Example of configuring configs in toml format:
enabled_service = [
"project1:service1:env1:version1",
"project2:service2:env2:version2"
]
disabled_service = [
"project1:service2:env2:version2",
]
[service_error_rate_threshold]
"project1:service1:env1:version1"=0.1
"project2:service2:env2:version2"=0.2
[service_p99_threshold]
"project1:service1:env1:version1"=15000000
"project2:service2:env2:version2"=90000000
'''
checkers = [
main.APMCheck(configs=configs)
]
Runner(checkers).run_v2()
View Events¶
Intelligent inspection based on Guance inspection algorithms will look for anomalies in APM Metrics, such as sudden anomalies in resources
. For anomalies, intelligent inspection will generate corresponding events. Under the operation menu on the right side of the intelligent inspection list, click the View Related Events button to view corresponding abnormal events.
Event Details Page¶
Clicking Event, you can view the details page of the intelligent inspection event, including event status, time of anomaly occurrence, anomaly name, basic attributes, event details, alert notifications, history records, and related events.
- Clicking the small icon in the top-right corner of the details page labeled "View Monitor Configuration" allows you to view and edit the configuration details of the current intelligent inspection.
Basic Attributes¶
- Detection Dimensions: Based on the filtering conditions configured for intelligent inspection, supports copying detection dimensions
key/value
, adding to filters, and viewing related logs, containers, processes, security checks, traces, user access monitoring, availability monitoring, and CI data. - Extended Attributes: After selecting extended attributes, supports copying in
key/value
form, forward/reverse filtering.
Event Details¶
- Event Overview: Describes the object and content of the abnormal inspection event.
- Error Trend: Can view the performance metrics of the current application over the last hour.
- Anomaly Impact: Can view the services and resources affected by the current trace anomaly.
- Anomaly Trace Sampling: View detailed error times, services, resources, trace IDs; clicking on services and resources enters the corresponding data Explorer; clicking on the trace ID enters the specific trace detail page.
History Records¶
Supports viewing detection objects, anomaly/recovery times, and duration.
Related Events¶
Supports viewing associated events through selected fields and time component information.
Common Issues¶
1. How to configure the detection frequency of application performance inspection
- In the self-hosted DataFlux Func, add
fixed_crontab='0 * * * *', timeout=900
in the decorator when writing custom inspection handling functions, and then configure it in "Management / Automatic Trigger Configuration".

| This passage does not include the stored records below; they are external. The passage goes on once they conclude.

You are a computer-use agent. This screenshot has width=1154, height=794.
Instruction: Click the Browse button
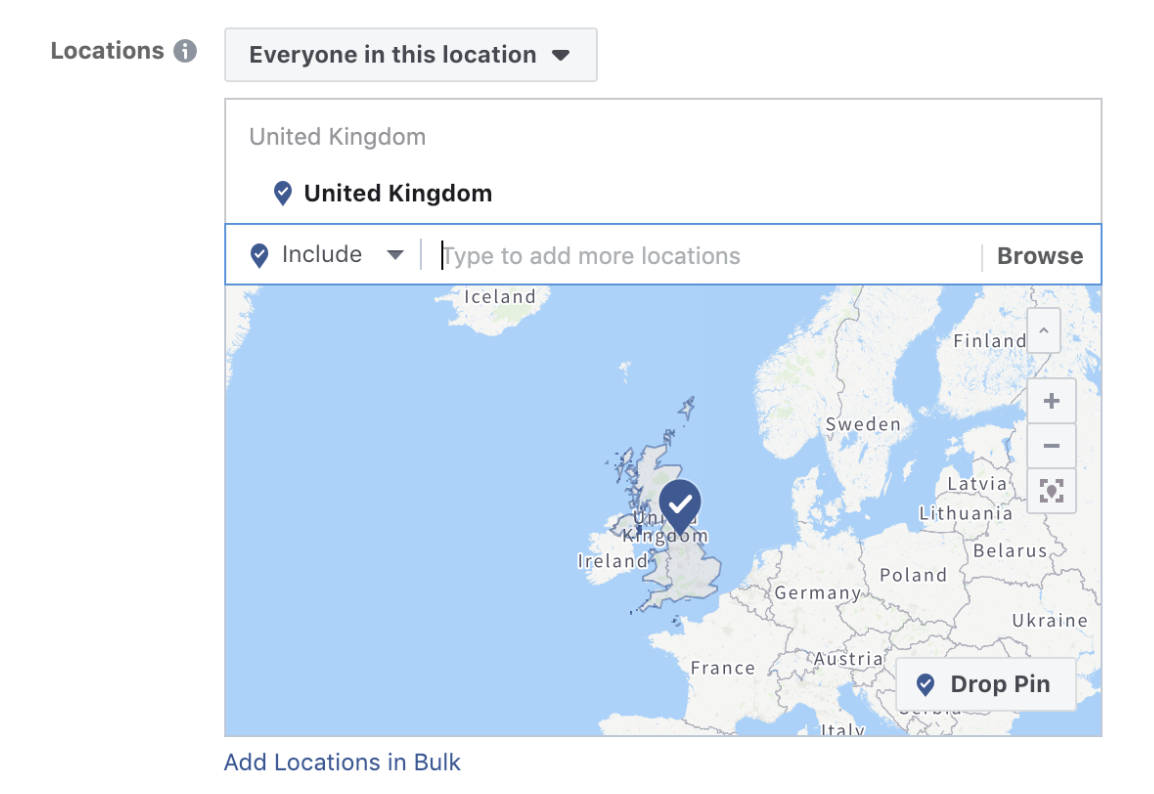coord(1040,255)
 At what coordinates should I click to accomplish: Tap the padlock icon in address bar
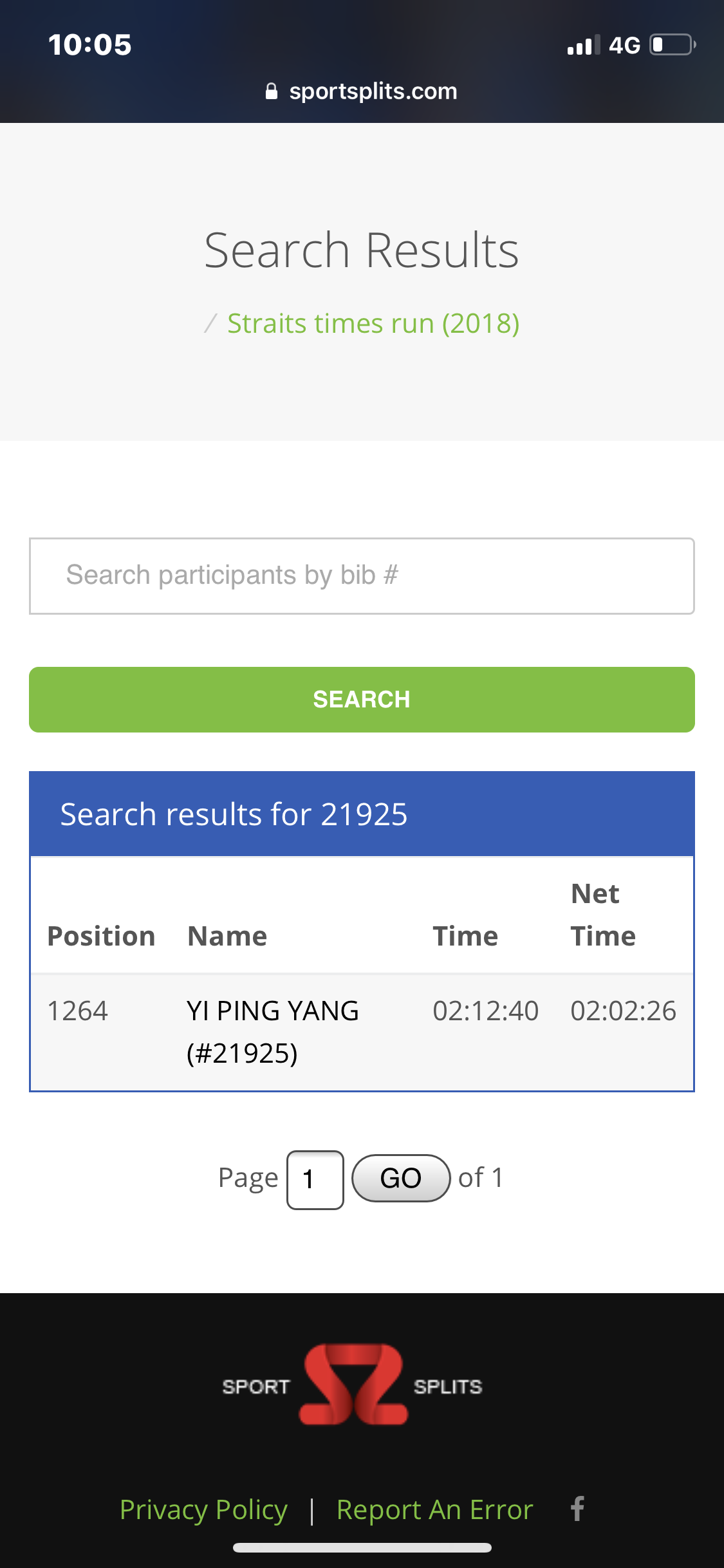point(272,91)
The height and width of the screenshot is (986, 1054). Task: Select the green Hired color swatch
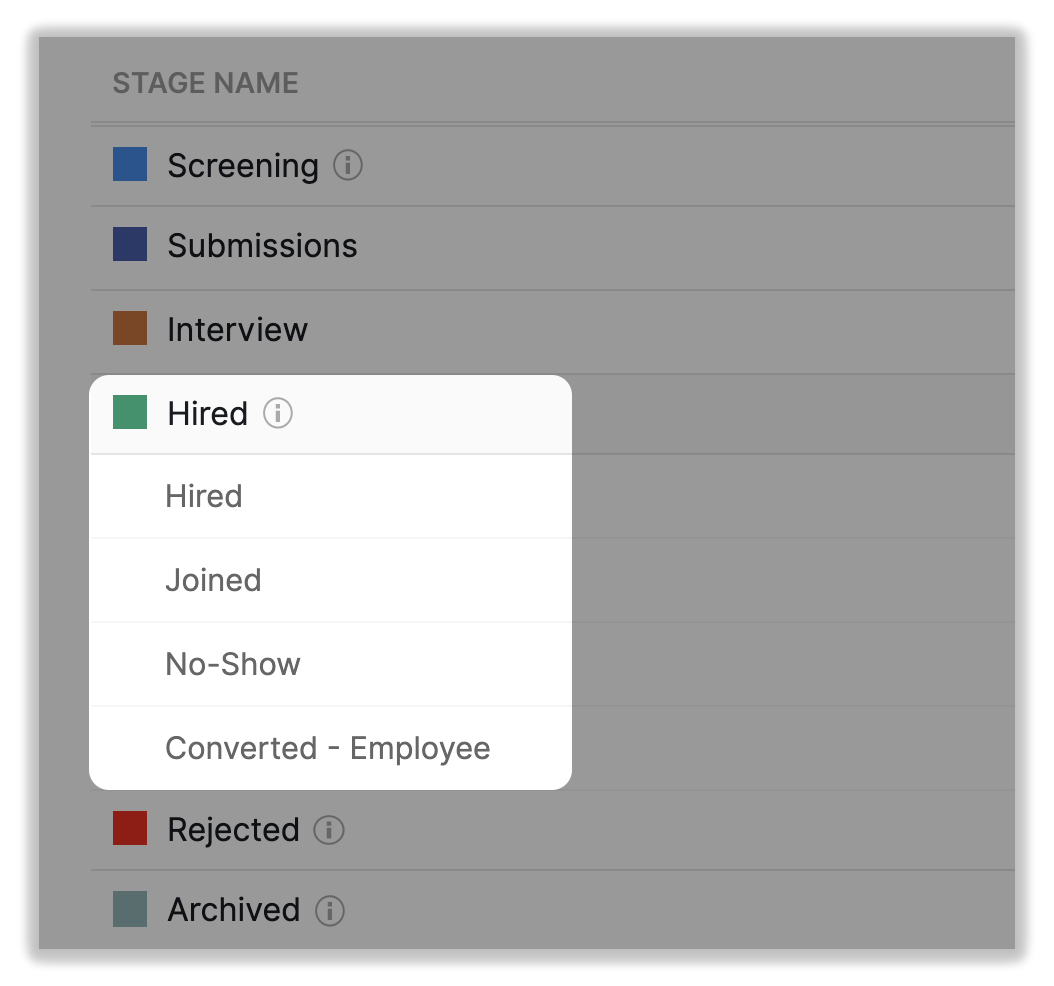[130, 413]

2. Why might there be no anomaly analysis when application performance inspection is triggered
When there is no anomaly analysis in the inspection report, check the data collection status of the current datakit
.
3. Under what circumstances will application performance inspection events be generated
Using error rates, P90, and other Metrics as entry points, when one of these Metrics experiences an abnormal change and affects the upstream and downstream chains, it triggers the collection of alarm information and performs root cause analysis.

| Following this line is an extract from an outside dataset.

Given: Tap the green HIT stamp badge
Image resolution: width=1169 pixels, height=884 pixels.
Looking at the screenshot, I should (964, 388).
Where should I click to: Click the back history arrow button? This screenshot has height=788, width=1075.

4. During inspection, a previously normal script now throws errors
Update the referenced script sets in the DataFlux Func Script Market. You can view the update records of the Script Market through the Change Log to facilitate timely updates of the scripts.
5. During the upgrade of the inspection script, the corresponding script set in Startup shows no changes
First delete the corresponding script set, then click the upgrade button to configure the corresponding Guance API key to complete the upgrade.
6. After enabling inspection, how to determine if the inspection is effective
In "Management / Automatic Trigger Configuration", check the corresponding inspection status. First, the status should be Enabled, and secondly, you can verify whether there are issues with the inspection script by clicking Execute. If the message "Executed successfully xxx minutes ago" appears, the inspection is running effectively.